## [Brief 1]
Please output the entries below exactly as they appear, starting with the first line of the entries and going on through the line that contains "coord(271,198)".

## [Extract to read]
=-=-=-=-=
Show HN: Plain text for the web - saola-app
https://saola.in/about
======
salgernon
This reminds me of UserLands "Frontier", a Mac product from the early 90s. It
was a scripting language and object database. Current execution state and
scripts themselves lived in the database.

In 91 or so it was taking advantage of the macs flat address space to do rpc
between itself and apps (I wrote a module that let you receive events from the
finder).

Around 94, Dave (Winer, the author) was using to handle cgi scripts in
"usertalk" its native language, from WebStar, a Mac web server. People would
set up web based workflow to (then Mac only) apps like FileMaker and
debabelizer.

A few years after that, Dave realized he could be the server himself, and
created an app that was basically a webserver living on localhost and let you
edit locally and publish your weblogs to a static host.

So, not the same because it's not flat files, but with similar possibilities.

(And a call out to Macintosh Programmers Workshop, which was UNIX like, but
allowed selections within arbitrary files be treated as first class files -
you could execute a command to take select portion of window 1, pass it to the
compiler a land redirect error messages to a section of which now 2. Many a
build system came to life this way... Sorry nostalgia...)
=-=-=-=-=
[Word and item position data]
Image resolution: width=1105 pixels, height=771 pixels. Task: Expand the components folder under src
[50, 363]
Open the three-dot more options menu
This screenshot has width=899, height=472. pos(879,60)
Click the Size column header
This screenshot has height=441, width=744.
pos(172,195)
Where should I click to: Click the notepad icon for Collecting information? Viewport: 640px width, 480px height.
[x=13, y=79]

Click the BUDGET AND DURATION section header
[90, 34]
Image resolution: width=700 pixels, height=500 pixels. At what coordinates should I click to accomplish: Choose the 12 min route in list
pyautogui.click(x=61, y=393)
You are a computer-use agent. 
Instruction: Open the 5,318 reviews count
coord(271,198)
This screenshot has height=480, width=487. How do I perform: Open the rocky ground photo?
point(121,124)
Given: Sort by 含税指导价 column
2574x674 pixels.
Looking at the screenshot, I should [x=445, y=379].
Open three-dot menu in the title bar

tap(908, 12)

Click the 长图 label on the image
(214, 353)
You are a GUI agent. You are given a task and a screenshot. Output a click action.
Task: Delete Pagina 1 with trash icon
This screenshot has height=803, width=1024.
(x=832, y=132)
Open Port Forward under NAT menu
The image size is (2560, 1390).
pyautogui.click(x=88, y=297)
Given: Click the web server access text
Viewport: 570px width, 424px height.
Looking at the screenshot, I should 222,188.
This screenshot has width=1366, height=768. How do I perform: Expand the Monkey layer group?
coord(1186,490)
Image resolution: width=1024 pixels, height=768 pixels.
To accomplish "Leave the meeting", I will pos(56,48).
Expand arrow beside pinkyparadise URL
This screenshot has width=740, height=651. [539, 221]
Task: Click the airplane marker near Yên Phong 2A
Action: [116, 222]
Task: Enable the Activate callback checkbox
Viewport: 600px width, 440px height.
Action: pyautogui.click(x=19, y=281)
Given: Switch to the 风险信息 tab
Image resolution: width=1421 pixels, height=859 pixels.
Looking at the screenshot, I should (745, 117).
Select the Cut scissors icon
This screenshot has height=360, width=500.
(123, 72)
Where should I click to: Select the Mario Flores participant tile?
=-=-=-=-=
## [Brief 2]
In the Show HN thread, which Mac web server handled the cgi scripts written in "usertalk" around 94?

## [Correct answer 1]
Image resolution: width=1105 pixels, height=771 pixels. Task: Expand the components folder under src
[50, 363]
Open the three-dot more options menu
This screenshot has width=899, height=472. pos(879,60)
Click the Size column header
This screenshot has height=441, width=744.
pos(172,195)
Where should I click to: Click the notepad icon for Collecting information? Viewport: 640px width, 480px height.
[x=13, y=79]

Click the BUDGET AND DURATION section header
[90, 34]
Image resolution: width=700 pixels, height=500 pixels. At what coordinates should I click to accomplish: Choose the 12 min route in list
pyautogui.click(x=61, y=393)
You are a computer-use agent. 
Instruction: Open the 5,318 reviews count
coord(271,198)

## [Correct answer 2]
WebStar